Sometimes, don’t you need to spank to communicate the seriousness of a command?
This dilemma became personal for me when Lydia started biting me while nursing around 6 months. And later again when she started biting me and Ben for fun — on our arms, our legs, our toes. She thought it was hilarious.
I didn’t know what to do. I tried using words:
“LYDIA,” I thundered with my sternest face and voice. “NO. BITING.”
And do you know what she did?
She thought my angry face and voice were funny!
This was especially problematic when she was biting our legs while hanging onto our pants to stand up — she was biting out of playfulness. She was in a silly mood. She was in no state of mind for serious moral lessons.
I confess, I was tempted, and seriously considered, smacking her on the mouth when it came to these situations, pacifistic commitments notwithstanding.
All right, “serously considered” sounds too even-tempered and deliberate. I had a sudden and powerful urge to smack her on the mouth. I mean, seriously: OUCH! Those knife-like little chompers on your exposed nipple are no joke!
I wanted to communicate to her quickly and emphatically how serious her action was. How could I do that when my words and tone of voice didn’t work?

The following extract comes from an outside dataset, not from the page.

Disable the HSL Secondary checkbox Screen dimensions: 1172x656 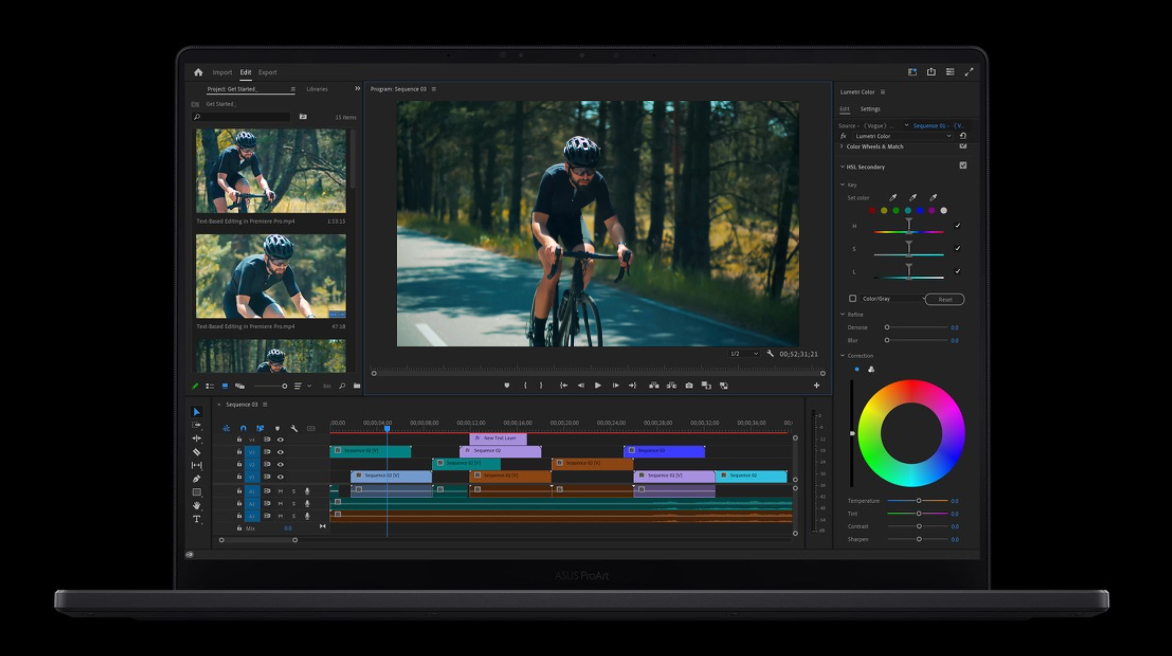click(963, 166)
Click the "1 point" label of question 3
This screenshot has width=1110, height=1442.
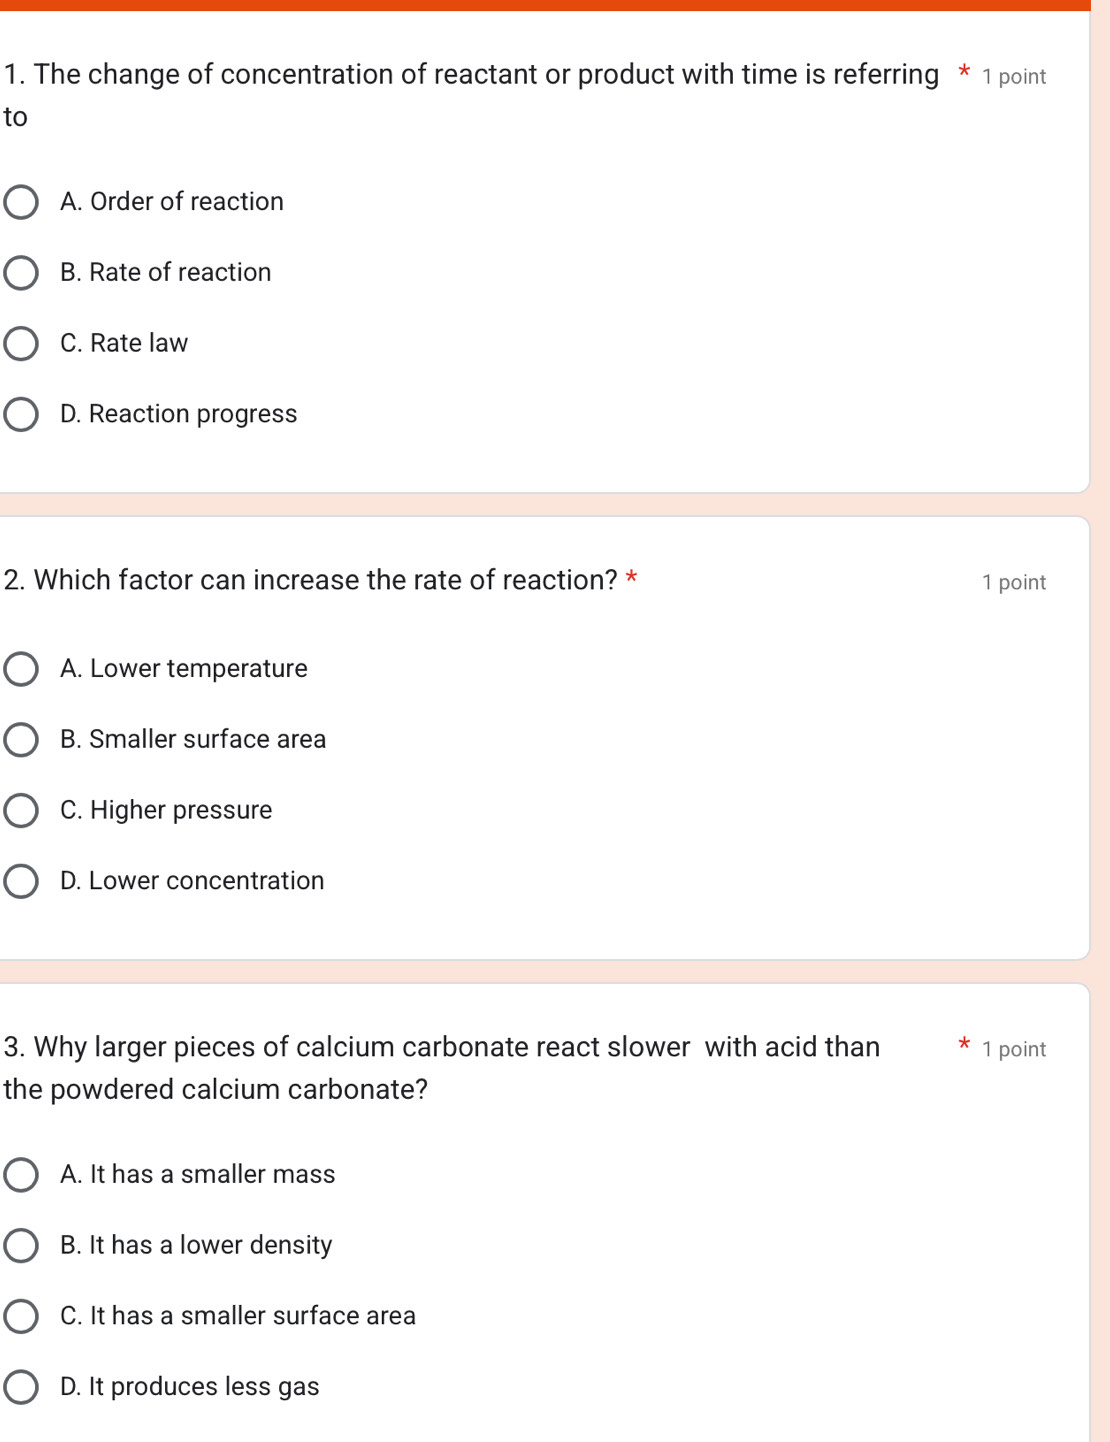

Thankfully, she just grew out of her boob-biting habit after a few weeks, and so I never had to decisively resolve that issue. She still sometimes bites us for fun, but we can usually see the hungry look in her eyes and distract her before it gets to that point.
(Not always, though. I’m currently sporting a nice pair of crescent-shaped bruises on my left thigh.)
But the question remains: what do you do when someone’s safety (or boob) is at stake, but you can’t reason with your kid? Is hitting sometimes permissible, when there’s no other way to communicate an action’s seriousness?
Or is there always some other way? Perhaps my imagination is just limited, and I need to work harder at a more creative solution.
I’m not sure. What do you think?
Do you have any non-violent solutions for me?